For a long time I had considered using trestle frame construction for a greenhouse, the internal framework is heavily braced owing to the numerous triangulated sections. And it is simple- a series of trestles with two rows of beams extending as long as is needed. Fundamentally, virtually all structures follow this vertical post and horizontal beam layout, only here it is reduced to its essential features. The basic unit shows a heavily braced right angled hexahedral polyhedron (a cube, more or less).
Recently I was reconsidering Roald Gunderson's log buildings (see also here), where logs are used in place of dimensional lumber. He built a greenhouse that resembles a very primitive longhouse - one beam, supported by a single row of posts, and a gabled roof with low or absent walls. Although in such a design - kingpost columns supporting a central beam - the amount of cross bracing appears low when compared to trestle frame buildings, there are three cross braced sections in different planes that support one another. In fact any two of the sections can support each another, providing more than the minimal needed for a tripod. The kingpost (third section) adds structural support and permits easier construction.
The simple design of a kingpost supported A-frame with its single beam and row of columns can be very beautiful, as it is in the hands of Roald Gunderson:
Leaf House featured on pp. 18-19 in Builder's of the Pacific Coast by Lloyd Kahn. It is the simplest of all - a single beam at the ridge of the roof balanced on a single post.

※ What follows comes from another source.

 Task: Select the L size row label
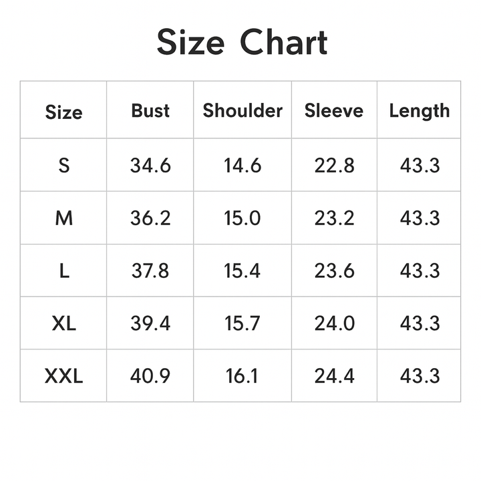tap(63, 271)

Considering this variation on longhouse design has provided me with a more appreciative perspective. The utilization of posts, regardless of position within a building, is interesting. Here is a very simple central post in a building that may have branching supports in tree-like fashion - a more three dimensional aspect than most standard two dimensional trusses. The image comes from pg. 175 of The Barefoot Architect: A Handbook for Green Building by Johan van Lengen.